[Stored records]

● ● ● ●

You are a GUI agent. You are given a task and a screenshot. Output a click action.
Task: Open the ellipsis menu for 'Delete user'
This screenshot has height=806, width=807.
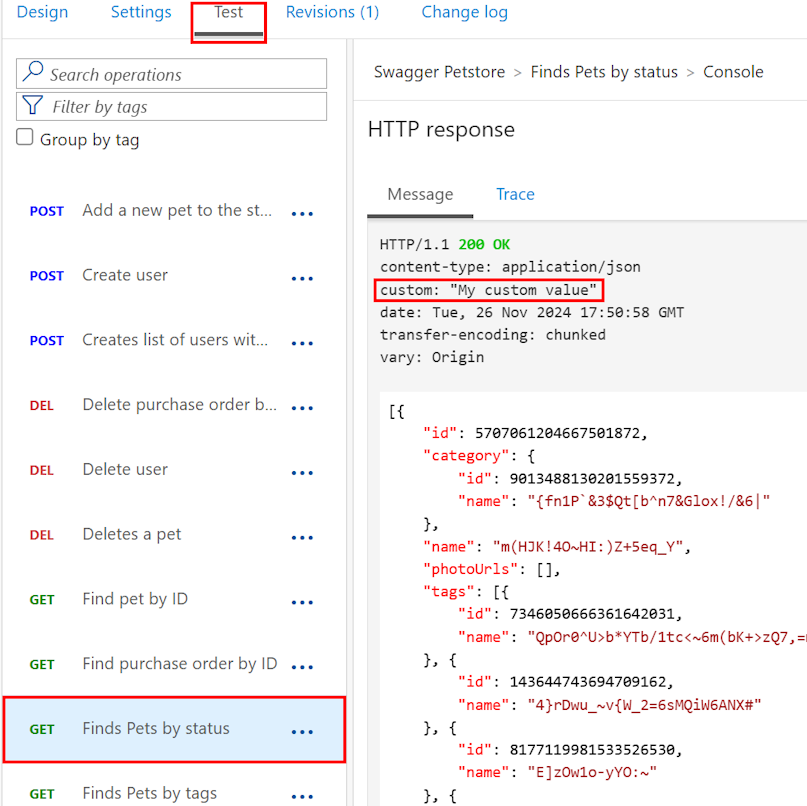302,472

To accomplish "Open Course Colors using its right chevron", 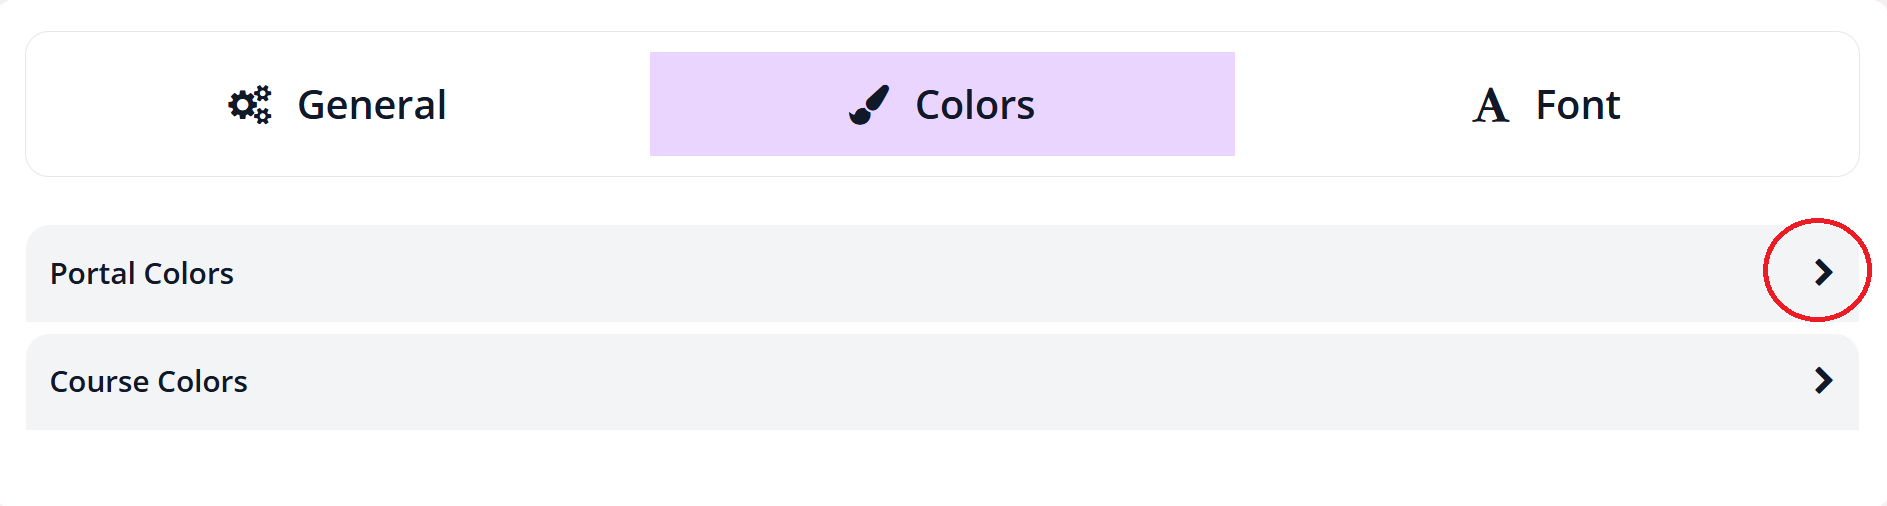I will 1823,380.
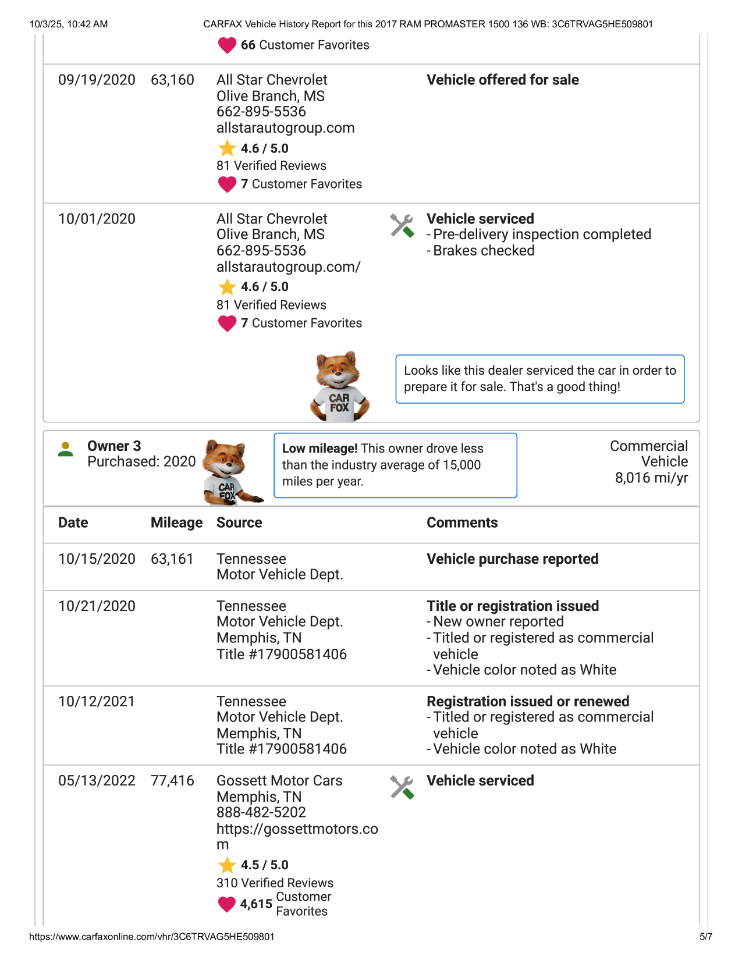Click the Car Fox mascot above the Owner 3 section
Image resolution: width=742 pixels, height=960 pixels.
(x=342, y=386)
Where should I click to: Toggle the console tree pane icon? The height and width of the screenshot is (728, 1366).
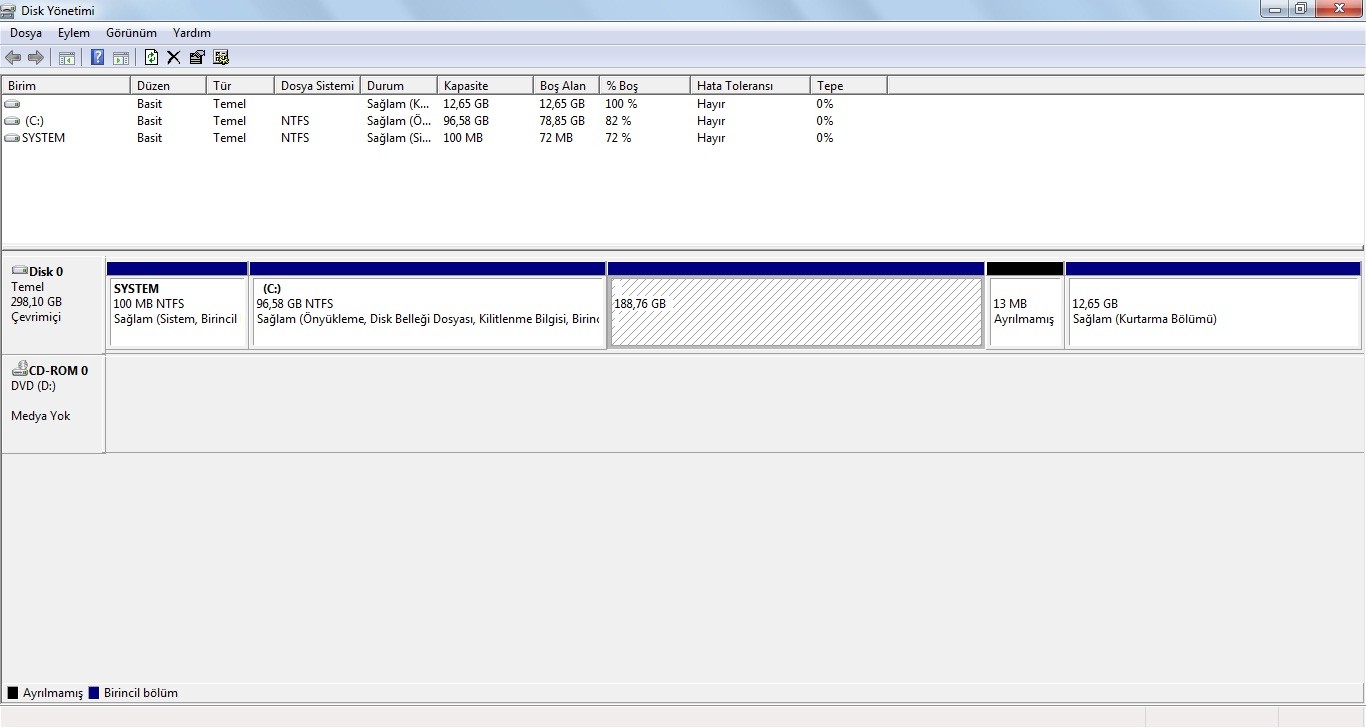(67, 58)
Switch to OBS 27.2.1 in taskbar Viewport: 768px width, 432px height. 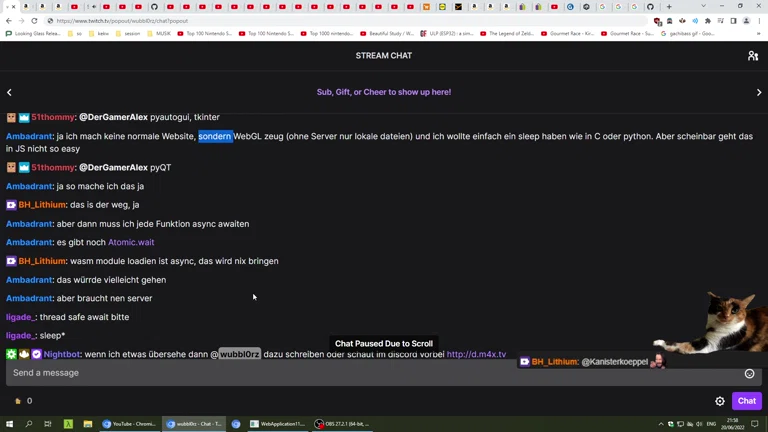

● ● ● ●

§ Task description:
Only the lines from the one with "Where should I" through the last line of the records above are wanted, copied exactly and with pictures omitted.

§ Task result:
Where should I click to: Toggle the console tree pane icon? The height and width of the screenshot is (728, 1366).
(67, 58)
Switch to OBS 27.2.1 in taskbar Viewport: 768px width, 432px height. 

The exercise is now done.